Imagens sonhadas de um Brasil real: por dentro da fotografia de Marte Um

 Quando Deivinho, personagem do longa-metragem Marte Um, olha para cima, ele vê longe. Seu sonho não é pequeno, assim como o de seu pai Wellington. Dirigido por Gabriel Martins, o filme escolhido do Brasil para a disputa pelo Oscar em 2023 conta histórias em que há lugar para o sonho no cotidiano de uma família negra de classe média baixa de Contagem, Minas Gerais. 

O fio narrativo do filme é o sonho de Deivinho de ser astrofísico, mas cada integrante da família tem sua própria trama. Isso se revela também pela direção de fotografia do longa, que apresenta vários primeiros planos de cada um, conferindo autonomia e protagonismo aos personagens. A ascensão da extrema-direita e a eleição do quase ex-presidente também orbitam o filme e apresentam o cenário sociopolítico brasileiro depois das eleições de 2018, a partir de uma perspectiva íntima, da vida familiar. As dificuldades econômicas e políticas são sentidas no dia a dia da família Martins e pautam várias cenas marcantes do filme. 

Marte Um foi eleito Melhor Filme do Júri Popular do Festival de Gramado e já passou por festivais internacionais, como o Sundance e San Francisco Film Festival. Em setembro, atingiu 50 mil espectadores nos cinemas brasileiros – um dado importante, em meio a uma crise que o setor vive no país. O filme é fruto do primeiro edital para realizadores negros do audiovisual no Brasil, lançado pelo MinC em 2016, com recursos oriundos do Fundo Setorial do Audiovisual (FSA).

## [Material]

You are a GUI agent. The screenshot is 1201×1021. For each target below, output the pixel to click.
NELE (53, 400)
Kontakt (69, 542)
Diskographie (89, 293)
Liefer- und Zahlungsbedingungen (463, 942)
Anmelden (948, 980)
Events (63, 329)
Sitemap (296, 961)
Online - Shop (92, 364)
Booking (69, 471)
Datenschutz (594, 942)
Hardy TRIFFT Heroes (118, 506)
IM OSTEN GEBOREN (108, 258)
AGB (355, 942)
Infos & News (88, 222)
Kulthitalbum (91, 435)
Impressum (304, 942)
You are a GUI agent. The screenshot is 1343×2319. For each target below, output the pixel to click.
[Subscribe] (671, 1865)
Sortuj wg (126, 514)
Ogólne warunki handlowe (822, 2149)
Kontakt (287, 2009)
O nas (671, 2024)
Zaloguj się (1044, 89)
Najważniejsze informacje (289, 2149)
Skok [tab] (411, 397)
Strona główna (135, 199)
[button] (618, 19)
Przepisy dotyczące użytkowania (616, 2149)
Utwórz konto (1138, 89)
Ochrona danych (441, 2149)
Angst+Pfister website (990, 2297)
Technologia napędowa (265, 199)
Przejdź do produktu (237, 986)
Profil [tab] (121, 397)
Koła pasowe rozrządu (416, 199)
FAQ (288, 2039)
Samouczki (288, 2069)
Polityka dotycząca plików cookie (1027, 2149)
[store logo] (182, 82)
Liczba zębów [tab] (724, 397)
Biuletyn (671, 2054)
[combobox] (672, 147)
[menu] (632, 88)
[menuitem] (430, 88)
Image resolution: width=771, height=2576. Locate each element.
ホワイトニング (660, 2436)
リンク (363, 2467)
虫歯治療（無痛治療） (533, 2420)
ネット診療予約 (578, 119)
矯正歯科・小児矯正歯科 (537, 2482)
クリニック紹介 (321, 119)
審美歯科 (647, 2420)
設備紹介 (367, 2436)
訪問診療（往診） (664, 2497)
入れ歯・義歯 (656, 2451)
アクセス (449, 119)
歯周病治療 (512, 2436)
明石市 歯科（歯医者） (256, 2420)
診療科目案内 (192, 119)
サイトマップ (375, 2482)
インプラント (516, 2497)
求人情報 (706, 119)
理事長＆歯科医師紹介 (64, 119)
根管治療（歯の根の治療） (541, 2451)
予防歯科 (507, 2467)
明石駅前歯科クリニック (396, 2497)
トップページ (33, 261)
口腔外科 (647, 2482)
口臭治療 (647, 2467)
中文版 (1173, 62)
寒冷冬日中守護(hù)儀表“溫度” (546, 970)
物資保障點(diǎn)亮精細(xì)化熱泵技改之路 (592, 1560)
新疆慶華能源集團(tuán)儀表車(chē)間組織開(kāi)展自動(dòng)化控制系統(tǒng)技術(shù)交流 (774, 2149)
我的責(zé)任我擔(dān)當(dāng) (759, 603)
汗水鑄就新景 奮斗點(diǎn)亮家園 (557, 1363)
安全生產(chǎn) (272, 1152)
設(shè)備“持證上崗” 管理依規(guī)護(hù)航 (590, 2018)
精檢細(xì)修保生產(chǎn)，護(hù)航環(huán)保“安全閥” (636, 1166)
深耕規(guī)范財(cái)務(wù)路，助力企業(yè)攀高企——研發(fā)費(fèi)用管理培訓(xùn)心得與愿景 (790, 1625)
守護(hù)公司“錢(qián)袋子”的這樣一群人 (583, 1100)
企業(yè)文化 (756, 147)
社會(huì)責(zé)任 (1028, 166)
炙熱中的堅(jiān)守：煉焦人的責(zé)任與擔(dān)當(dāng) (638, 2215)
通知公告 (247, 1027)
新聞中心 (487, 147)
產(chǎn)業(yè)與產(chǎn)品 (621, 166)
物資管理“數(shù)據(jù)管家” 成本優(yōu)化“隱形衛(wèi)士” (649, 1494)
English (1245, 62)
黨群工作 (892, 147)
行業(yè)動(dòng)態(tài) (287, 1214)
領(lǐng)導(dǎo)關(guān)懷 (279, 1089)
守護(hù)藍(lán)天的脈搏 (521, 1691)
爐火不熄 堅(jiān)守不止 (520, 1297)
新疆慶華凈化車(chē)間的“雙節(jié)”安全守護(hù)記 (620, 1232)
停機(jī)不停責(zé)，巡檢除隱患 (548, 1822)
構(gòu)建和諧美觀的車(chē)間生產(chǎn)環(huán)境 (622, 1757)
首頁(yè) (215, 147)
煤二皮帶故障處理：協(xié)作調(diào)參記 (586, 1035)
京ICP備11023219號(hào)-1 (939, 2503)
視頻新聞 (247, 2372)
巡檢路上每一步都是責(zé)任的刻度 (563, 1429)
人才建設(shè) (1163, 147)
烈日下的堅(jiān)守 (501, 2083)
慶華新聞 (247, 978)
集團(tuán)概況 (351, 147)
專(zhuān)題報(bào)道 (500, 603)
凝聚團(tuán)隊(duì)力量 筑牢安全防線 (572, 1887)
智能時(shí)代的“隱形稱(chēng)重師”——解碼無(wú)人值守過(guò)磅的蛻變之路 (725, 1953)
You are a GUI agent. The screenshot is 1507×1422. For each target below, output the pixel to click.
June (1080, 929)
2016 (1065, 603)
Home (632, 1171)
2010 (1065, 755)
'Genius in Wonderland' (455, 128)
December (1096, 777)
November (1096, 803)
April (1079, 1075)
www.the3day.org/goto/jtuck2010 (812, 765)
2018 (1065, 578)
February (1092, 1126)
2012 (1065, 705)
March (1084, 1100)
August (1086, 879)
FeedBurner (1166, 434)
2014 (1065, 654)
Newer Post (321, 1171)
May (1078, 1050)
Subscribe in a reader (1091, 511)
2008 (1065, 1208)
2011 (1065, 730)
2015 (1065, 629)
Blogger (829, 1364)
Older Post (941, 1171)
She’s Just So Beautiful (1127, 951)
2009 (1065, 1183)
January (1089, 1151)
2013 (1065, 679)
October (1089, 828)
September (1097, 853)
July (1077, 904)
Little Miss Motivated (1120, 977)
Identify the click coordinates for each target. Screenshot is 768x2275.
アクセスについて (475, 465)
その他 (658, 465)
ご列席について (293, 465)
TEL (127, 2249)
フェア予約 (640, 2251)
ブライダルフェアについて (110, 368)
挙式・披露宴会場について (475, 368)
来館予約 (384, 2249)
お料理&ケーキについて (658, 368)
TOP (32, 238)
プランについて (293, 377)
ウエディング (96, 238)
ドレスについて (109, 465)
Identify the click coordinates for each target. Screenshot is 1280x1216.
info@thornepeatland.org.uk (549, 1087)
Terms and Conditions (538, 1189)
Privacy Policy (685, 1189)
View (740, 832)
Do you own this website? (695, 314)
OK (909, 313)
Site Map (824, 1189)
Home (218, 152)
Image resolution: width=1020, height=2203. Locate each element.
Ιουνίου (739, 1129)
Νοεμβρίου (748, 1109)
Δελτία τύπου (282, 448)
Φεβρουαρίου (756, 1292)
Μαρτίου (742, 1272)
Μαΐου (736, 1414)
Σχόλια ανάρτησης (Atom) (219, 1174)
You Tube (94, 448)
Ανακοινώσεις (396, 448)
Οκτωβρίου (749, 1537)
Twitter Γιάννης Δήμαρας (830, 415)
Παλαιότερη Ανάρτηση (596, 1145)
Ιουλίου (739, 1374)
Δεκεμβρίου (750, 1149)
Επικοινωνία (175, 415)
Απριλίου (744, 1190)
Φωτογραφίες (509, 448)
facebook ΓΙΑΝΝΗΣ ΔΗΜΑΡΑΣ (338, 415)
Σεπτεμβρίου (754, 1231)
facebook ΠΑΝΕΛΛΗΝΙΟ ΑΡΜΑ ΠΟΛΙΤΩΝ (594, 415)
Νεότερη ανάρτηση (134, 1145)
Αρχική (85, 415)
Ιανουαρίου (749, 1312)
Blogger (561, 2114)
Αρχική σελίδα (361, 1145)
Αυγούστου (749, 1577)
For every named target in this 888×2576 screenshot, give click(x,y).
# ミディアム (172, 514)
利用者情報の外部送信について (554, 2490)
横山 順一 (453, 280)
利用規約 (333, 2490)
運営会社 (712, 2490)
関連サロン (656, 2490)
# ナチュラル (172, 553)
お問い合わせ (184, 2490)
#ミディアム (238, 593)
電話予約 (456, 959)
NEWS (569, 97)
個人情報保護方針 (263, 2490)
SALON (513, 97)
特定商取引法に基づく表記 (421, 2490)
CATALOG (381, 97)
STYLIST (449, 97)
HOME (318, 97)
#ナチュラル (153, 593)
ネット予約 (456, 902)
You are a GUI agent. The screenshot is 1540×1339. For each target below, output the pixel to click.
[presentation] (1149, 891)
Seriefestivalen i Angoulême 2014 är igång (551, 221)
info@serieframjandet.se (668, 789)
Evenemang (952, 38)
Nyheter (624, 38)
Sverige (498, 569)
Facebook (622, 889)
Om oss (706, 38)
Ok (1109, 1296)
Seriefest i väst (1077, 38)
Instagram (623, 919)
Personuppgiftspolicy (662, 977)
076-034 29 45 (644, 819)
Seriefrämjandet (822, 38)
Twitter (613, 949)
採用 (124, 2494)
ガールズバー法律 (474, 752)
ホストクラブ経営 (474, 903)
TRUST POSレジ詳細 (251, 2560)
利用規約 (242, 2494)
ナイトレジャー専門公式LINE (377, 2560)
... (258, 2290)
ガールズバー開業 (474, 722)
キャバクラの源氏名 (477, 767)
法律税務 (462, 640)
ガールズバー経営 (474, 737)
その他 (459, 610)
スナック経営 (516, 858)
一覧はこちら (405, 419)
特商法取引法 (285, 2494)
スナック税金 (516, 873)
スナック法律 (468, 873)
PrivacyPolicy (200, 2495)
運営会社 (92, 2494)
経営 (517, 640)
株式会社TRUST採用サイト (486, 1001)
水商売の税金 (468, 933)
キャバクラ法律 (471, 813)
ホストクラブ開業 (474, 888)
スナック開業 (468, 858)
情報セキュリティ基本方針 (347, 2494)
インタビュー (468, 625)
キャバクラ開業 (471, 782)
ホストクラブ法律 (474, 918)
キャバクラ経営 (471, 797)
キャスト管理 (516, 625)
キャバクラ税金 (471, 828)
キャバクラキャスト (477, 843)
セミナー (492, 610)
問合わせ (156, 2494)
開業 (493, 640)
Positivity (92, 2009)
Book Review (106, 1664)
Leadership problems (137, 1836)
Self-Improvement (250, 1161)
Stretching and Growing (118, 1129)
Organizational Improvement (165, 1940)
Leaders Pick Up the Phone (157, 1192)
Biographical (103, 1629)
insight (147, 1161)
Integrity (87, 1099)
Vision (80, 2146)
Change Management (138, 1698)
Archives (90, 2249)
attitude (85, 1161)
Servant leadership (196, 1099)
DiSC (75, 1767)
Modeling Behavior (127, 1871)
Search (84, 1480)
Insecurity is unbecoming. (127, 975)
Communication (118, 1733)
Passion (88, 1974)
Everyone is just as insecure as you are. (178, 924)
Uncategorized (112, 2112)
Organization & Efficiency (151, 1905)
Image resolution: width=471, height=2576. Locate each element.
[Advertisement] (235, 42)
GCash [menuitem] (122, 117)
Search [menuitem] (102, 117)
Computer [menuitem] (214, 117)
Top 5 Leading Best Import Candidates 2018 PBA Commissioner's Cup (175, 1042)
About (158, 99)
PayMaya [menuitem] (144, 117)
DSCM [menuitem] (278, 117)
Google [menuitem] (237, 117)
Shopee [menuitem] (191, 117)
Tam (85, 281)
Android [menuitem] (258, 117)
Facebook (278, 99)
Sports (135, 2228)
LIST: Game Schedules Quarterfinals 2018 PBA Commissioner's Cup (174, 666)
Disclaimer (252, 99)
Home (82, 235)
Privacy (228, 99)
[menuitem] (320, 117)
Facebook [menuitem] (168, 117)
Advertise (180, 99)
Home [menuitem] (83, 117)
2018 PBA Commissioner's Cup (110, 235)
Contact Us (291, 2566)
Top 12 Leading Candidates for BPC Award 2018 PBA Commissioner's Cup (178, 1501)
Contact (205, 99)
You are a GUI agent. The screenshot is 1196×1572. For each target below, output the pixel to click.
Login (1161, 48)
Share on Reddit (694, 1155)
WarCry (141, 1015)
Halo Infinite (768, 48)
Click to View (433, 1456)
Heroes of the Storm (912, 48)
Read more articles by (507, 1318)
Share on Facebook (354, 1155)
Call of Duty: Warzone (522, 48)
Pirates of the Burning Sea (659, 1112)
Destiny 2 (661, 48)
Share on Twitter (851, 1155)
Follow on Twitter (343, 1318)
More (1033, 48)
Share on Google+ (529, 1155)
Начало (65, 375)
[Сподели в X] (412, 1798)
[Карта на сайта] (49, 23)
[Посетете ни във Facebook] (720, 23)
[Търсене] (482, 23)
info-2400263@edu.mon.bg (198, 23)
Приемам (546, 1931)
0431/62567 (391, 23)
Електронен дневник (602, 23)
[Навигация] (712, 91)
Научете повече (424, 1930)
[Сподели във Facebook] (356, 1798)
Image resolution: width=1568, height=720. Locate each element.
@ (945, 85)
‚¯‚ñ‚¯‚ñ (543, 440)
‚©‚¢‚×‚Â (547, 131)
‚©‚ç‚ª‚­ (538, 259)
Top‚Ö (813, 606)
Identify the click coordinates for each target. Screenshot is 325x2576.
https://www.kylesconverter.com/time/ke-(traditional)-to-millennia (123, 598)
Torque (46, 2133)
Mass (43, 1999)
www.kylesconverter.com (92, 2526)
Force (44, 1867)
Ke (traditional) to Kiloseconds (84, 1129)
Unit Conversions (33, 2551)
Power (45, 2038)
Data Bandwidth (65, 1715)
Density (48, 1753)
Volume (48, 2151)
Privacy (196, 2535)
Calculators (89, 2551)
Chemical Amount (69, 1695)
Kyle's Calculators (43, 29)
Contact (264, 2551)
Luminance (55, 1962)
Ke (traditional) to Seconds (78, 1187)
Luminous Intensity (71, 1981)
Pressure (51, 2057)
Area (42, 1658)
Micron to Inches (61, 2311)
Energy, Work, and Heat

## [Tarefas e exercícios]
1 - Transcreva, do texto sobre o filme Marte Um, a passagem que vai de "Quando Deivinho, personagem" até "Contagem, Minas Gerais.", incluindo esta última.
2 - Escreva a continuação do texto sobre o filme Marte Um, começando logo após a última frase apresentada.

## [Respostas escritas]
1 -
Quando Deivinho, personagem do longa-metragem Marte Um, olha para cima, ele vê longe. Seu sonho não é pequeno, assim como o de seu pai Wellington. Dirigido por Gabriel Martins, o filme escolhido do Brasil para a disputa pelo Oscar em 2023 conta histórias em que há lugar para o sonho no cotidiano de uma família negra de classe média baixa de Contagem, Minas Gerais.

2 -
O Nonada Jornalismo conversou com Leonardo Feliciano, diretor de fotografia, para conhecer o pensamento por trás da construção visual do filme. Formado em Comunicação – Cinema na Universidade de Brasília e especialização em direção de fotografia na Escola Nacional de Cinema e Televisão da Polônia, em Lodz, Leonardo já fotografou mais de 15 curtas e 10 longas. Ele comenta algumas das cenas e conta detalhes sobre a iluminação, movimentos de câmera e construção de sentidos a partir das imagens de Marte Um.  

“O filme tem um lastro muito grande num certo naturalismo. Então, nossa ideia era reforçar isso, mas não necessariamente em um tom de azul tão clássico. A gente buscou uma certa metalização, muito da ajuda do reflexo nas peles dos atores, utilizando as peculiaridades da pele negra para tentar construir um azul que é um tanto mais metalizado”, explica.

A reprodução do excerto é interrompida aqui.